Tuesday, July 5, 2022 9:30am to 11:30am
About this Event
3700 O'Hara Street, Pittsburgh, PA 15261
Chair:
Dr. Jason E. Shoemaker
Department of Chemical and Petroleum Engineering, University of Pittsburgh
Committee Member:
Dr. Christopher R. Wilmer
Department of Chemical and Petroleum Engineering, University of Pittsburgh
Committee Member:
Dr. Ipsita Banerjee
Department of Chemical and Petroleum Engineering, University of Pittsburgh
Committee Member:
Dr. James R. Faeder
Department of Computational and Systems Biology, University of Pittsburgh
Title: Mathematical Modeling and Machine Learning Guided Optimization to Characterize Immunoregulation during Respiratory Infection
Abstract: Respiratory viruses present major public health challenges, as evidenced by seasonal influenza’s 290,000 – 650,000 global deaths annually, while the novel Severe Acute Respiratory Coronavirus 2 (SARS-CoV-2) has caused 6.28 million deaths worldwide. These viruses invoke excessive immune responses; however, the kinetics that regulate inflammatory responses during infection remain unresolved. Understanding the dynamics of the innate immune response and its manifestations at the cell and tissue levels is vital to understanding the mechanisms of immunopathology and to developing strain-independent treatments. Computational models of the innate immune response to respiratory infections are designed to provide greater insights into the regulation of the immune system, which will likely provide insights into clinical treatments and the pathological understandings of the disease. Efforts to develop these models have greatly increased in recent years as the use of RNA and protein level data have become widely available in public repositories.
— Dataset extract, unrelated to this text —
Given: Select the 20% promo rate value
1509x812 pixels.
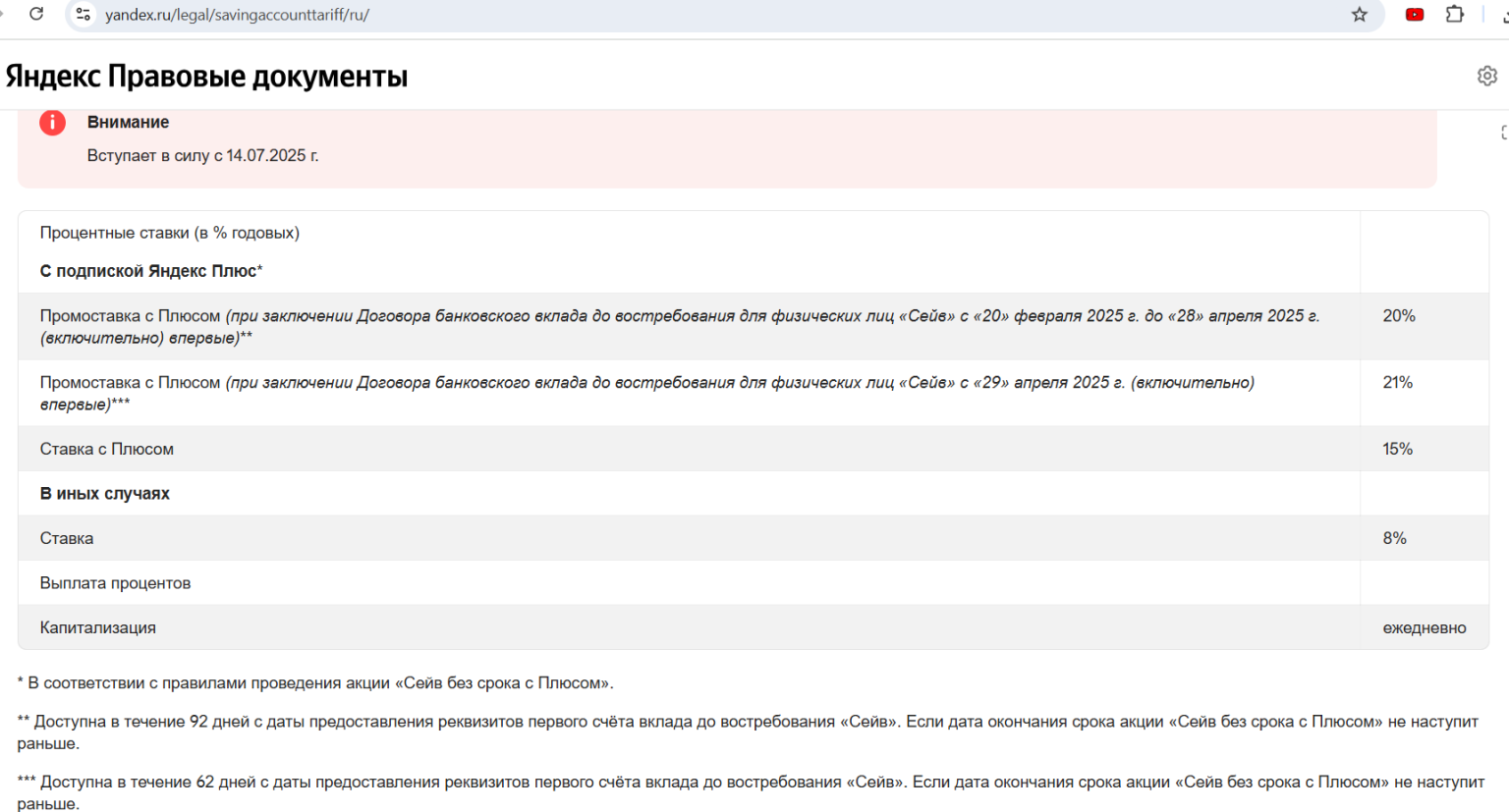Looking at the screenshot, I should [x=1399, y=316].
We developed a suite of mathematical immune system models (Aims 1 – 3) and a methodology to find the minimum number of independently estimated parameters for a model to describe multiple cohorts or data sources, while all other parameters remain shared for all cohorts (Aim 4). Aim 1 incorporates viral replication, cell death, interferon stimulated genes’ effects on viral replication, and demonstrates that RIG-I antagonism significantly alters cytokine signaling trajectory. Aim 2’s model is a novel, spatialized, multicellular representation of RNA virus infection and type-I interferon-mediated antiviral response. The model suggests that selective degradation of extracellular virus or stabilization of interferon involved in paracrine signaling may improve host infection outcomes. Aim 3 compares low-pathogenic H1N1 and high-pathogenic H5N1 influenza virus infections, suggesting that the production rate of interferon is the major driver of strain-specific immune responses. Aim 4 details an unbiased method for determining the minimum number of parameters which allow a model to describe data from different experimental conditions (virus strain, treatment group, cohort), using an extension of Aim 3.
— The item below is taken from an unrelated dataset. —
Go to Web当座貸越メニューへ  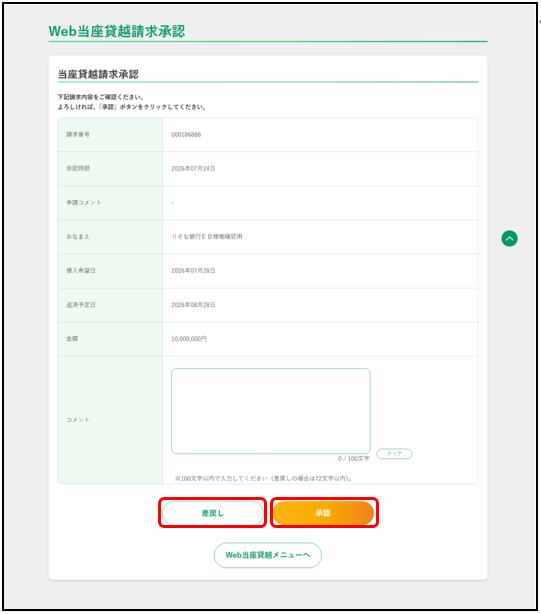(268, 555)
A greater understanding of the contributors to strain-specific immunodynamics can be utilized in future efforts aimed at treatment development to improve clinical outcomes of high-pathogenic viral strains. As model kinetics are host cell specific and not virus specific, the model presented provides an important step to modeling the intracellular immune dynamics of many RNA viruses, including the viruses responsible for SARS, Middle East Respiratory Syndrome (MERS), and COVID-19.